The Supreme Court on Monday ruled that states cannot disqualify former President Donald Trump from the ballot for his role in the Jan. 6, 2021, attacks on the U.S. Capitol.

The Supreme Court on Friday eliminated the constitutional right to obtain an abortion, casting aside 49 years of precedent that began with Roe v. Wade.
the decision permits states to implement far more restrictive abortion laws

I’m not going to discuss any of these ‘calls’.
In a normal world, it doesn’t matter who makes a decision. At which level.

In the present world, which is far from normal, something jumps at any open minded observer.

‘States are good enough when it comes to setting rules about when a woman might have – or rather not – an abortion but they shouldn’t be allowed to decide, individually, whether a would-be president has been involved in insurrection.’

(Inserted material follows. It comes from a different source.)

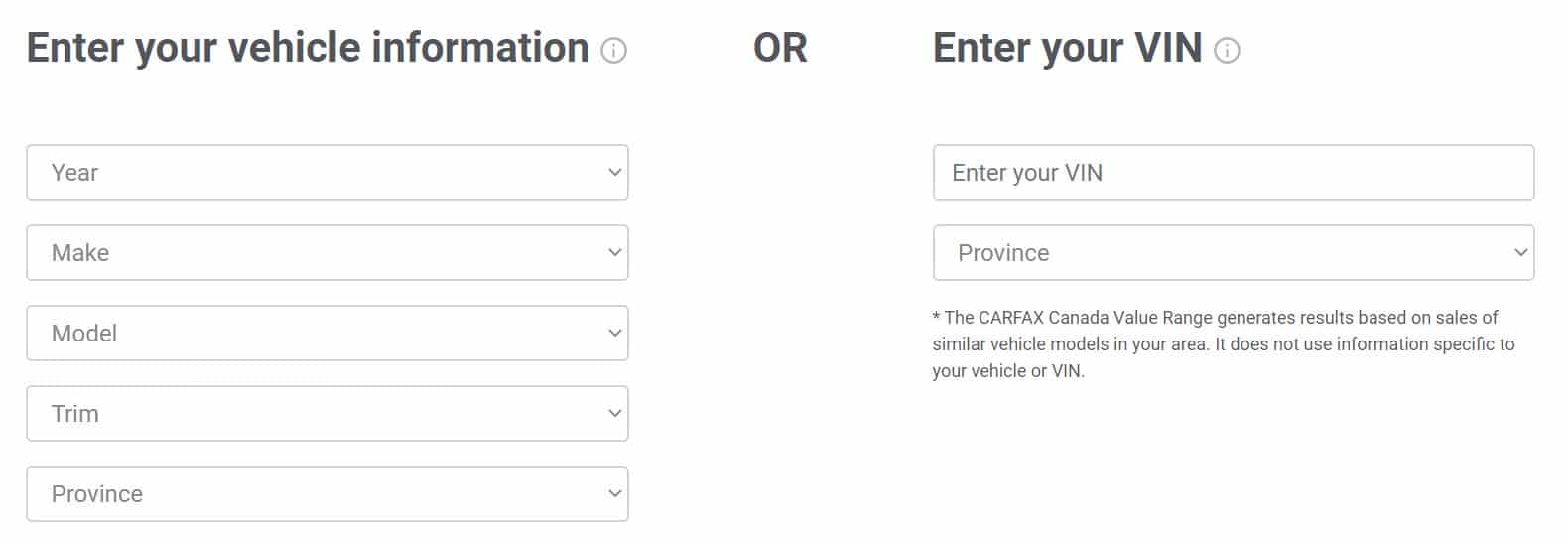
Task: Click chevron on Province field below VIN box
Action: click(1520, 252)
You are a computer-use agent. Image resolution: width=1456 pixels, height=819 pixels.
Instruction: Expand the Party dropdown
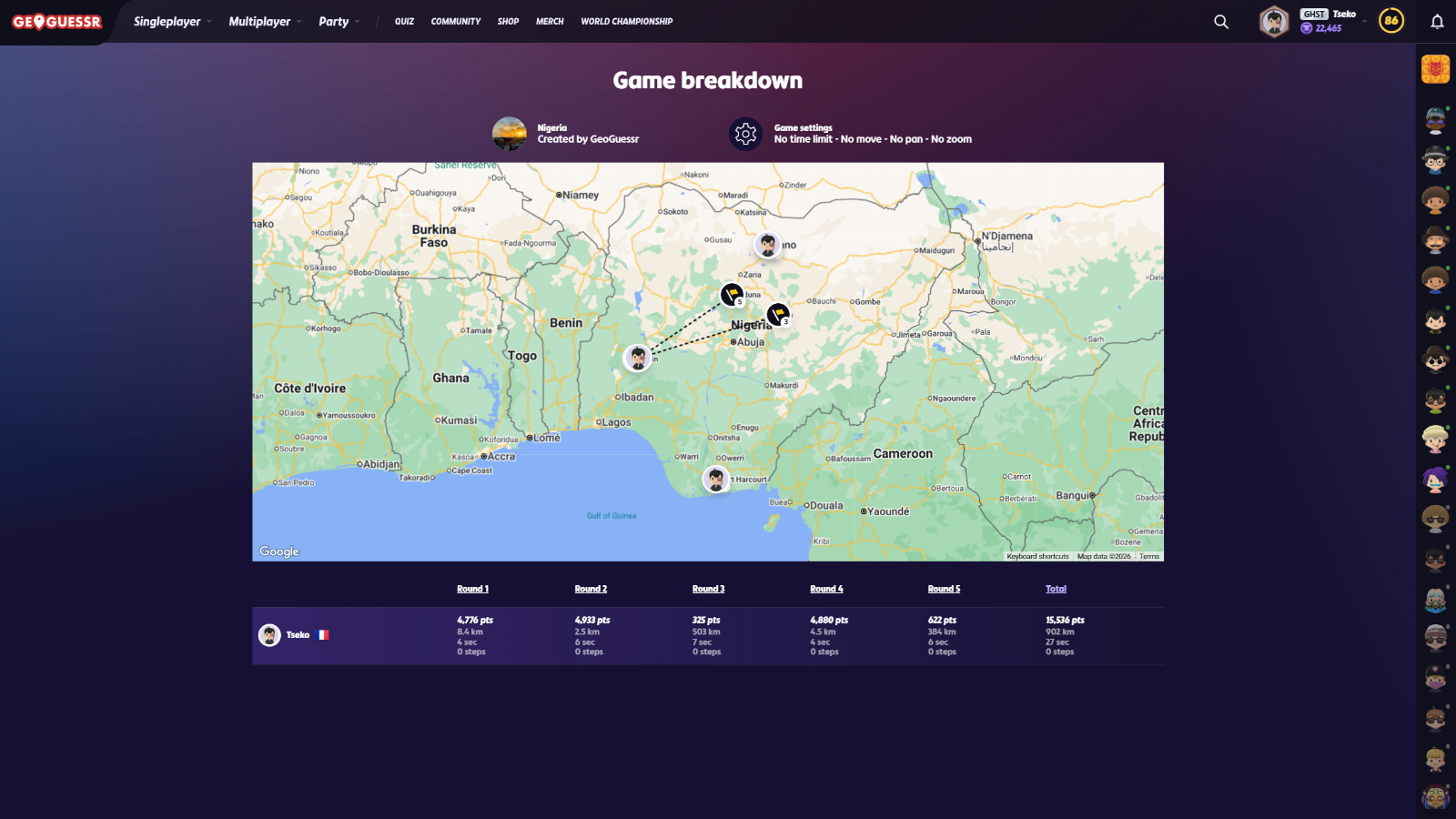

I agree with the legal minded among my readers that there are sound arguments, legal-wise, for each of those decisions. Unfortunately, most people are ‘legal-blind’. Instead of delving into the obscure paragraphs which shed light into the nook and crannies of any judicial sentence they prefer to decide based on what they see at the first glance.
And what’s staring at us is the fact that the President of the USA is elected state-side. Each state sends a number of people to Washington with a clear mandate about who should be the next POTUS. Which means that candidates need to ‘win’ more delegates, not necessarily more individual votes from the general public. States play a critical role in this process.
Equally staring at us is the fact that ‘individual rights’ are defined and upheld at the federal level. States no longer have anything to say about an individual right as soon as a particular ‘something’ is assumed – at the federal level – to pertain to the realm of the ‘individual human rights’.